Cross-site scripting (XSS) remained the most impactful vulnerability and thus the one reaping the highest rewards for ethical hackers in 2020 for a second year running, according to a list of top 10 vulnerabilities released on Thursday by HackerOne.
The vulnerability — which enables attackers to inject client-side scripts into web pages viewed by other users — earned hackers $4.2 million in total bug-bounty awards in the last year, a 26-percent increase from what was paid out in 2019 for finding XSS flaws, according to the report.
Following XSS on the ethical hacking company’s list of “Top 10 Most Impactful and Rewarded Vulnerability Types of 2020” are: Improper access control, information disclosure, server-side request forgery (SSRF), insecure direct object reference (IDOR), privilege escalation, SQL injection, improper authentication, code injection and cross-site request forgery (CSRF).
In total, organizations paid ethical hackers $23.5 million in bug bounties for all of these flaws this year, according to HackerOne, which maintains a database of 200,000 vulnerabilities found by hackers.
Attackers use XSS vulnerabilities to gain control of an online user’s account and steal personal information such as passwords, bank account numbers, credit card info, personally identifiable information (PII), Social Security numbers and the like. While they account for 18 percent of all reported vulnerabilities, ethical hackers are actually underpaid for finding them, according to HackerOne.

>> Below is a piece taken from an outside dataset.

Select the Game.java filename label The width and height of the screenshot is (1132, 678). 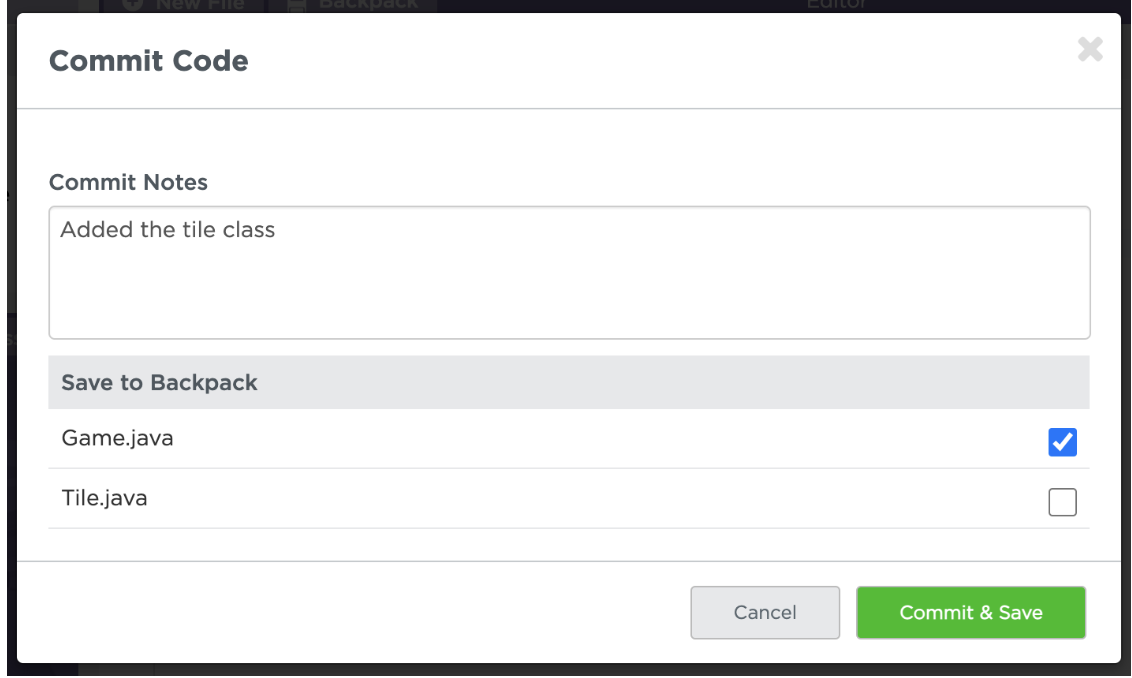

A bug-bounty award for an XSS flaw is about $501, well below the $3,650 average award for a critical flaw, allowing organizations to mitigate the common bug on the cheap, researchers noted.
Indeed, researchers found that the more common a vulnerability is, the less ethical hackers are paid — and thus the less that organizations pay out — to locate and mitigate it, observed HackerOne senior director of product management, Miju Han.

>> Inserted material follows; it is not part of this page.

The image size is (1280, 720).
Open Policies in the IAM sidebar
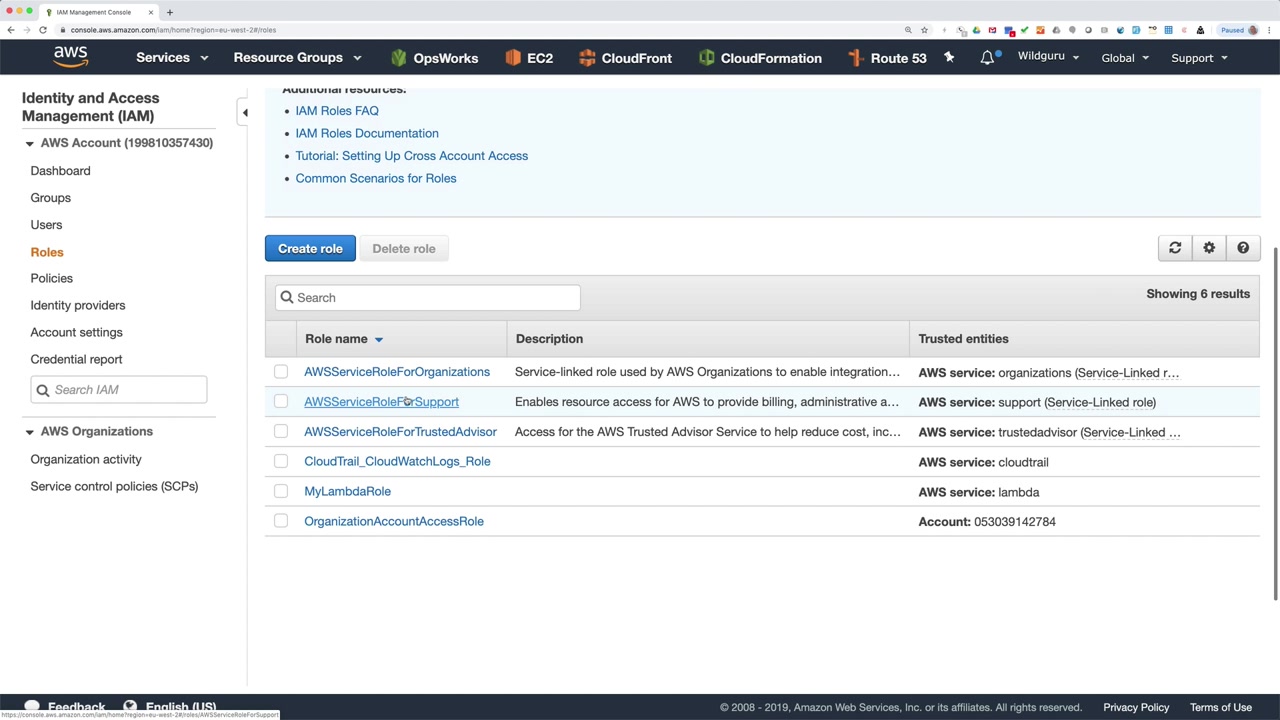(52, 278)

“Finding the most common vulnerability types is inexpensive,” he said in a press statement, noting that only three of the top 10 vulnerabilities on the list — improper access control, server-side request forgery (SSRF) and information disclosure — saw their average bounty awards rise more than 10 percent over the course of the year.
This demonstrates that using ethical hackers to sniff out bugs potentially can be a more cost-effective value proposition for organizations than implementing “traditional security tools and methods, which become more expensive and cumbersome as goals change and attack surface expands,” Han said.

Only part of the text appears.